>> START PASSAGE
Government Residential School, Rajpur Road, Dehradun, a set on Flickr.
Feb 15: having arrived early at 4am in dehradoon by the AC express, we checked into a hotel. Because it was going to be a long day, I crashed in the train the moment I entered and had my six hours of sound sleep. So when I entered the hotel with avneesh, I thought of taking my customary morning walk along with the camera. These early morning walks have always been a blessing for me in capturing the beautiful character of any city. Dehradun has given me those magical moments on my previous visits too when I captured the flurry of morning activities at the subash park on rajpur road.
The hotel that we checked in is a new one in every respect. Hotel is new built and this was the first time I am staying there. I moved out of the hotel at about 5:45 am and got onto the rajpur road. For a change, I started walking towards the clock tower, the other side of the road that I had never walked by. I crossed a shopping complex and a couple of crossings and was moving past a bus stand, and suddenly my eyes fell on a handful of kids who were playing an unusual game of dragging one of them on a broken y-shaped tree branch. It was rather unusual to see at 6am, young kids so active. I paused for a moment and noticed that it looked like a dilapidated bungalow in a large compound bereft of anything. I was impatient to be part of the action and quickly sneaked into the compound through the barbed-wire fence. I did not even bother to know what this building all about and where was I sneaking into.
As the children were taking turns to give one another the ride on their innovative vehicle made of a tree-branch, I started quickly capturing those precious moments. My action attracted a couple of more kids who from nowhere surrounded me to see what was I doing crawling on the ground. My camera caught their fascination. I noticed that these kids look like they stay here as they all looked groggy and just about out of their beds. They got to see me through the window of their rooms, capturing the boisterous threesome who were immersed in their transport activity and rushed out. In no time there were about fifteen kids, ages ranging between five to fifteen, asking me to click them too. I clicked a couple of snaps and started interacting with them.
I got to know that, the place is a government residential school, and most of the occupants are orphans from various places around Dehradun. By then about 30 kids surrounded me and that attracted a young matron too, who came to introduce the place. All this happening on the sprawling compound with a few trees and the environment was charged with energy. One of the students rushed in there with a long note pad and looked very purposeful. I asked him what is it about. In unison, every one said, ‘aaj ki khabarein’. It was his turn to share the news today and he had painstakingly scribbled on his notepad. I was taken in, and asked the boy ‘sunao’. He started reading, with some struggle to pronounce, today’s news that he had written for the morning assembly.
“Bus khayi mein giri, do ki maut, pandrah ghayal”
“Uttar Pradesh mein chunav ki doosri Khadi shanti poorvakh Samapth ..”
He went on to share a few more headlines and then I started asking them a little more details about each of the khabars, trying to probe how much interest do they take beyond the headlines. They looked at each other and laughed, and said “itnahi’. I thought, one thing is for sure, these young kids are better than our well-to-do college kids, who hardly bother to open any newspaper!!
Then I puzzled them with a few riddles based on “Mallika’s story about milkman and his two measures, 5 litre and 3 Litre.” They were mesmerized by the questions and slowly in 15-20 minutes they caught on to the puzzles and they opened up. They were saying, “Ganith itna badhiya ho sakta hai. Humko aisa kyon nahin padhathe!!”
>> END PASSAGE
>> START SUPPLIED MATERIAL
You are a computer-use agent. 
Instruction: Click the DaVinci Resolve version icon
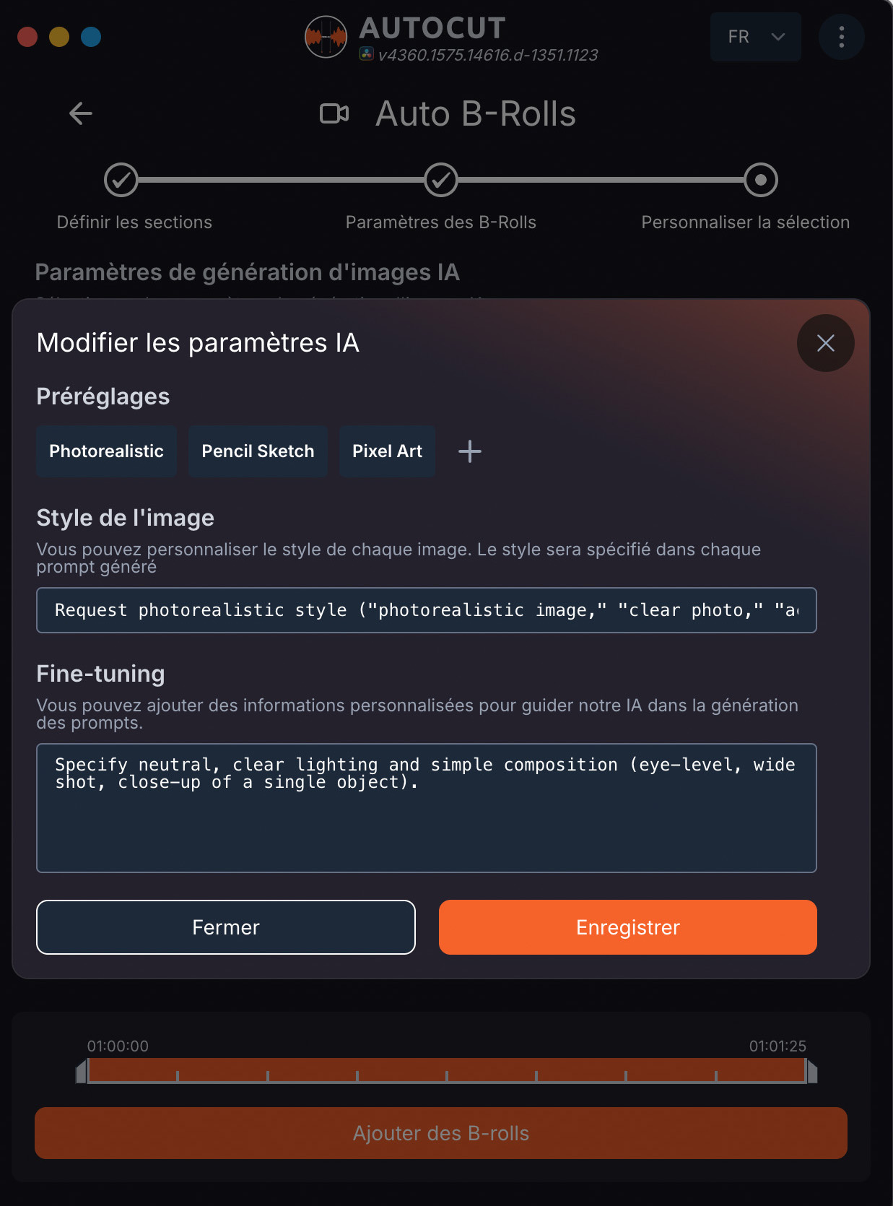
>> END SUPPLIED MATERIAL
• [WRITTEN REQUEST] Reproduce the account of the Dehradun morning walk from "Feb 15: having" up to and including "on rajpur road.", swapping "AC express" for "night train".

• [TASK RESULT]
Feb 15: having arrived early at 4am in dehradoon by the night train, we checked into a hotel. Because it was going to be a long day, I crashed in the train the moment I entered and had my six hours of sound sleep. So when I entered the hotel with avneesh, I thought of taking my customary morning walk along with the camera. These early morning walks have always been a blessing for me in capturing the beautiful character of any city. Dehradun has given me those magical moments on my previous visits too when I captured the flurry of morning activities at the subash park on rajpur road.